Le petit fruit bleu fait son entrée

C’est officiel. La saison des bleuets bat son plein depuis un peu plus d’une semaine en Montérégie. Les bleuets abondent, ils sont sucrés, mais les cueilleurs manquent à l’appel.

25 juillet 2011
par Mathieu Simard - Cultures

« Ça fait deux années consécutives que la cueillette commence au mois de juillet, mais c’est rare », raconte la propriétaire de la ferme Les Fraises Louis Hébert, Dominique Larouche Hébert.
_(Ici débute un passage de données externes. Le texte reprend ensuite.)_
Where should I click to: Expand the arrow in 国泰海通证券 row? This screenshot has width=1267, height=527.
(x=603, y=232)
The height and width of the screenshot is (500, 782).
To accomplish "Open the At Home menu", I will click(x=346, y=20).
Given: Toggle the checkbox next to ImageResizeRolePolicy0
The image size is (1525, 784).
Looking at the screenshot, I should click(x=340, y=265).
De manière générale, la première semaine d’août marque le début de la saison des bleuets cultivés, mais Mère Nature étant imprévisible, les températures chaudes auront permis de devancer la période habituelle. « Le timing est exceptionnel, parce que la majorité des gens prend ses vacances en ce moment », ajoute Mme Larouche.
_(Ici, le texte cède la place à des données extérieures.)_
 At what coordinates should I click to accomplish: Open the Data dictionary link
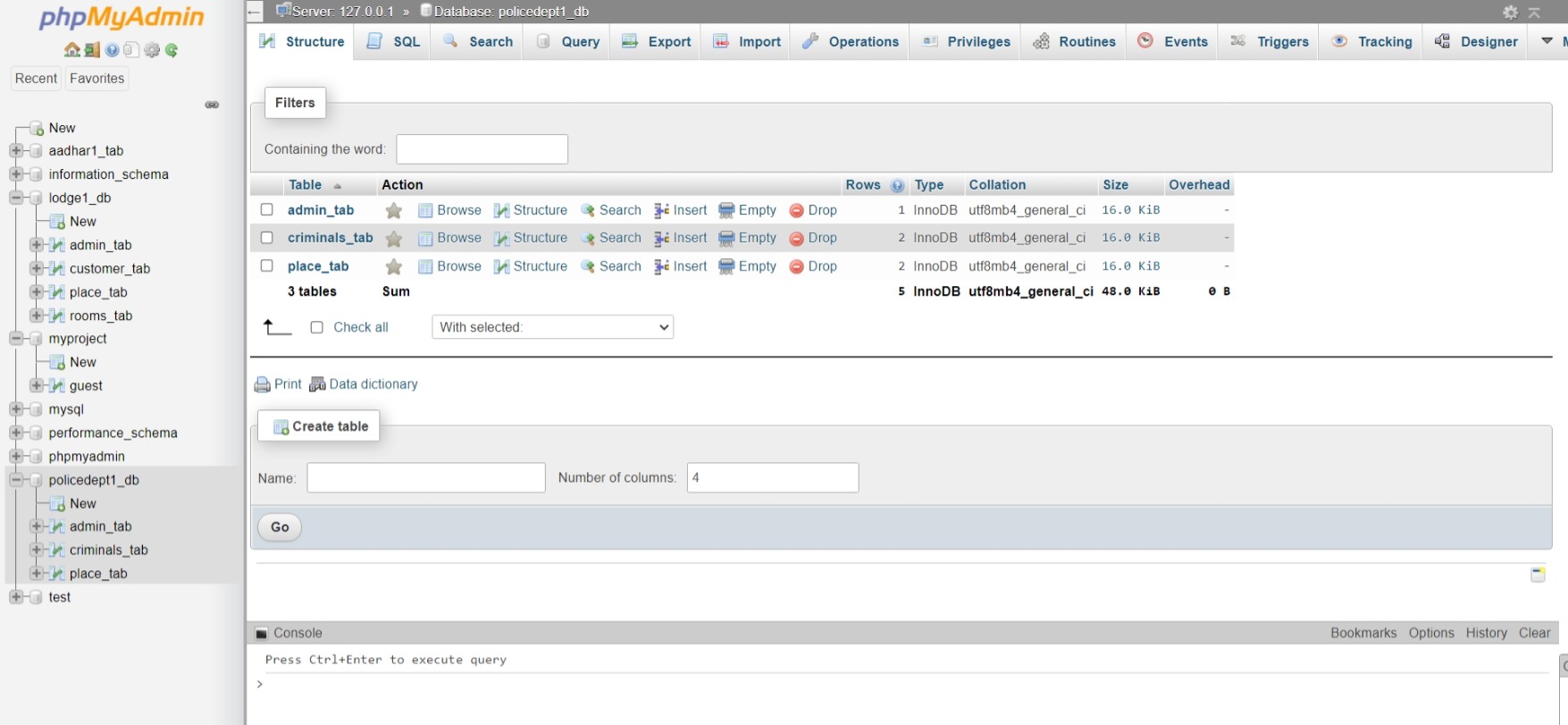click(373, 384)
Un seul hic : les champs regorgent de bleuets, mais les cueilleurs sont absents. La canicule des derniers jours y est pour quelque chose. Pour Mme Larouche, dont l’entreprise se consacre presque en exclusivité à l’autocueillette, la chaleur pesante n’est pas la bienvenue. Elle et son équipe ne sont pas encore en « mode panique », mais il est temps que le mercure descende. Mme Larouche Hébert invite tout de même les gens à braver la chaleur : « Les gens n’ont qu’à venir en matinée, à bien s’hydrater, à apporter une bouteille d’eau et un chapeau, puis l’activité reste agréable », affirme-t-elle.
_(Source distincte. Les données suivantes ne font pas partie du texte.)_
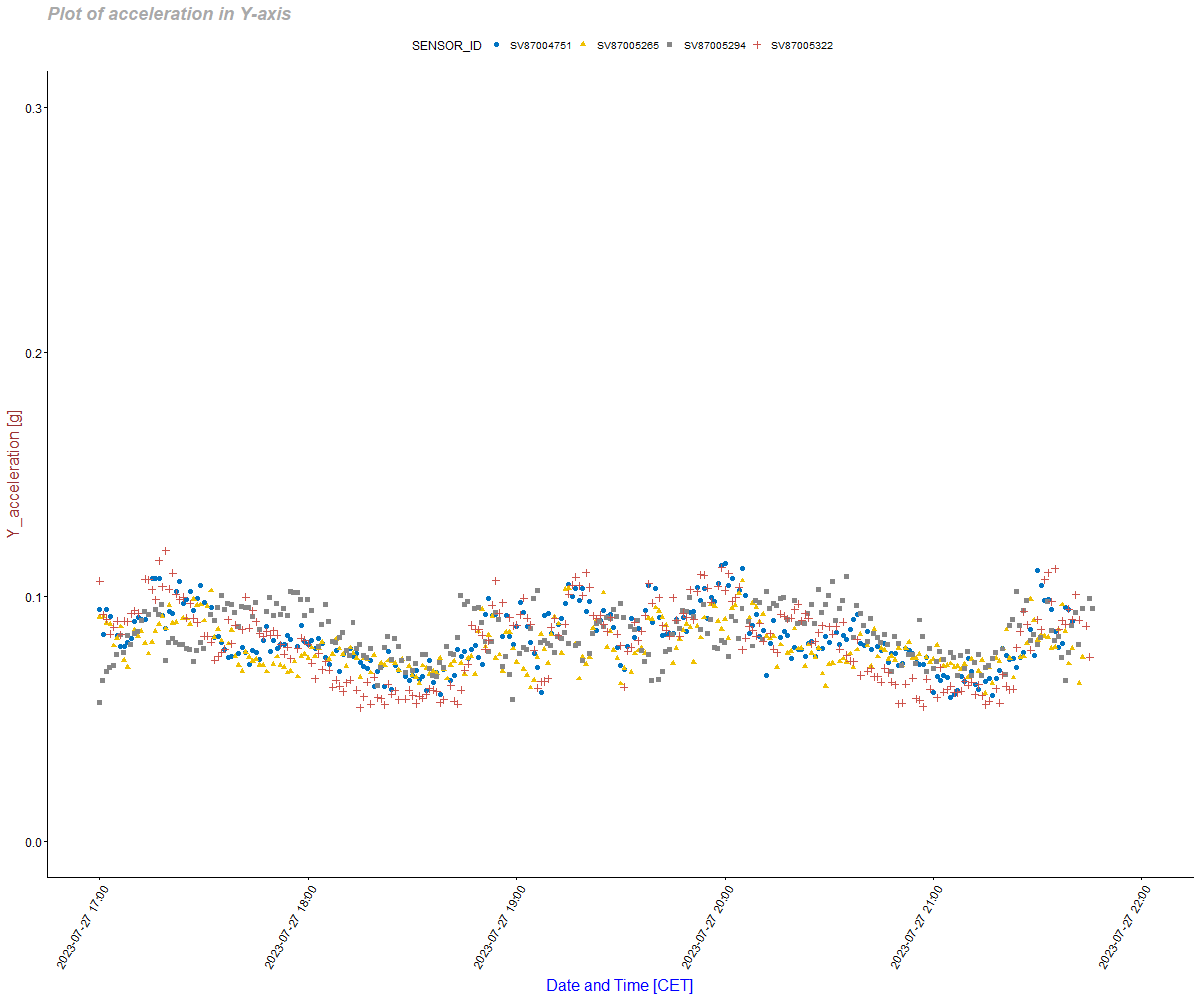Screen dimensions: 1200x1000
Task: Select the SV87004751 legend label
Action: tap(540, 46)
Paradoxalement, la même année où les champs sont désertés par les clients, la récolte de bleuets en est une presque exceptionnelle. « Nos employés ont beau cueillir, puis cueillir encore. Il faut faire quelque chose avec tous ces bleuets. Et malgré qu’on transforme une partie de notre production, nous n’avons pas besoin d’une immense quantité », explique Mme Larouche Hébert.

Mais Mme Larouche Hébert se console. Comparativement à la fraise et à la framboise, qui pourrissent si elles ne sont pas récoltées à maturité, le bleuet est moins capricieux. Il peut attendre dans son arbre et ne devient que plus sucré.

Quant aux bleuets sauvages du Québec, ils devraient arriver sur les tablettes à la fin de la première semaine du mois d’août. Pour le moment, il est possible de trouver de petites quantités qui ont été cueillies à la main. Selon le directeur général du Syndicat des producteurs de bleuets du Québec, Gilbert Desrosiers, l’année 2011 en sera une standard en termes de production : « Comparativement à la Nouvelle-Écosse et au Nouveau-Brunswick où les pluies ont été intenses, le Québec s’en tire bien. On anticipe des récoltes de 45 à 50 millions de livres », affirme-t-il.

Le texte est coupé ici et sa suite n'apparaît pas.